There is a tremendous gap between the political community, which is almost totally integrated into the system, and the masses, who are almost totally alienated from the political community, from the political class, from the so-called civil society, that tiny civil society for the elite.

Marot: Isn’t that the ultimate goal of this elite?

Kagarlitsky: Yes. They have achieved this. The civil society that we have now is turning against society, destroying it, not expressing it. It is the civil society of the elite. Should the masses create their own civil society it would be to fight against the civil society of the elite.

Marot: On this point of the elite having its civil society and the masses being alienated from it, it seems to me that the appeal of “capitalism” lies precisely in the fact that, in the West, you do have party-political competition, free elections, a whole sphere where it appears that the masses are masters of their destiny but, in reality, are not. Capitalist social relationships can seamlessly combine a ruling class with democracy, while removing working people from mastery over the society, the economy and so forth.

Kagarlitsky: Sure. (But) to achieve this you have to be part of the (world capitalist) center, not of the periphery; and we are on the periphery. Capitalist democracy, in the global sense, remains exactly the same. Russia’s problem is that we cannot get integrated into the center.

In this situation the masses must develop their counter-culture, a second civil society, and counterpose that to the political culture of the capitalists – or to be more precise, not necessarily of the capitalists, but of the elites. In Russia the very existence of a separate political culture is a threat. That is why the ruling elites do everything to prevent this culture from emerging.

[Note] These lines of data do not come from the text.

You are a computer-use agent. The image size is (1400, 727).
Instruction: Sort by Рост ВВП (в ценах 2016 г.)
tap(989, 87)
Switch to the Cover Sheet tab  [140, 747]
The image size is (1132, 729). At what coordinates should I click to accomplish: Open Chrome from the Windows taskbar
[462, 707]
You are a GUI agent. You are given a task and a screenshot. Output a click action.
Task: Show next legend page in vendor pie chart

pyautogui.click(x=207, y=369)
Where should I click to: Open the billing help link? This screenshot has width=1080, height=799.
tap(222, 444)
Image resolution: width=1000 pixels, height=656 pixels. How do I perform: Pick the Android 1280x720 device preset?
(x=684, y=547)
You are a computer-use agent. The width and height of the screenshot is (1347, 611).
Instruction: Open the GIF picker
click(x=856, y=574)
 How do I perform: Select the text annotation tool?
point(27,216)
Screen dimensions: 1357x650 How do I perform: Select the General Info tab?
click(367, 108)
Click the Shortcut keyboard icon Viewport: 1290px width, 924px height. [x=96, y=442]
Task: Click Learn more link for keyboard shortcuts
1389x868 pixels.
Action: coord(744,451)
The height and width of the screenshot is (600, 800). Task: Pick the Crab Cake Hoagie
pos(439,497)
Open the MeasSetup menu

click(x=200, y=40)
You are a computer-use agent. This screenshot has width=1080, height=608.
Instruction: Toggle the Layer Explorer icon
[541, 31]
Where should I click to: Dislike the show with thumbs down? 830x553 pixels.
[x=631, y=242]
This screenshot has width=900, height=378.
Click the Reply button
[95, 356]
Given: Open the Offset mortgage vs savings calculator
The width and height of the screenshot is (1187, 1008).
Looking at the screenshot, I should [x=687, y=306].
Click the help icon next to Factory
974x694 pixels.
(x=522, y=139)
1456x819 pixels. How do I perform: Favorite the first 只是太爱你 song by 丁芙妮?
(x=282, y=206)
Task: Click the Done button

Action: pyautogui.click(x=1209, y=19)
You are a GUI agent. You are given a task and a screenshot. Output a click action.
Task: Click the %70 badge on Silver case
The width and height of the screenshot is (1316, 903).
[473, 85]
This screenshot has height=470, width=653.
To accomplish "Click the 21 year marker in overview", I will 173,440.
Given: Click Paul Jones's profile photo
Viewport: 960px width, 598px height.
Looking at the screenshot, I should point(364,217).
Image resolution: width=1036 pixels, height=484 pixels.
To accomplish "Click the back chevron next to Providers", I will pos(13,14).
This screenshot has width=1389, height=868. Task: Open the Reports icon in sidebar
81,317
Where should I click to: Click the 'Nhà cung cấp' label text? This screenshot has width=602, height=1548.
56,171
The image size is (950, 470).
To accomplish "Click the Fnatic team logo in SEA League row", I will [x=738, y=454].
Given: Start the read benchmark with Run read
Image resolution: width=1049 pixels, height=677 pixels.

Marot: Can we say that the elite, by presenting its own civil society as the only one possible, in effect is working to prevent the formation of this other civil society? And that it does so by claiming that its own civil society is all-inclusive, that its elections are truly free, that the choice is truly wide and varied, in others words, that its own agenda is everyone’s agenda?

Kagarlitsky: That is exactly the point. Opinion polls have been taken on social attitudes toward politics. About sixty percent of the population considers that it not represented by any political party in elections. This is comparable to the United States.

Marot: For the elite this is a tremendous success, to achieve this level of non-participation in elections.

Kagarlitsky: In Russia, twenty percent participation. Much lower than in the United States. In particular districts participation in last spring’s elections was three to five percent. People could not identify with any of the candidates.

Even if you have a very progressive social agenda, it’s hard to get identified by the masses unless you are identified with grassroots struggles. The left lost its capacity to fight grassroots struggles in the last few years.

Marot: To conclude, one could say that the so-called transition to capitalism is taking place, but in only one specific aspect: What the ruling elite here wants is to imitate bourgeois democracy without necessarily wanting capitalist property relationships, to graft bourgeois democracy onto already existing bureaucratic property relationships.

Kagarlitsky: Private property does not mean capitalist property. It is absolutely crucial to understand this point.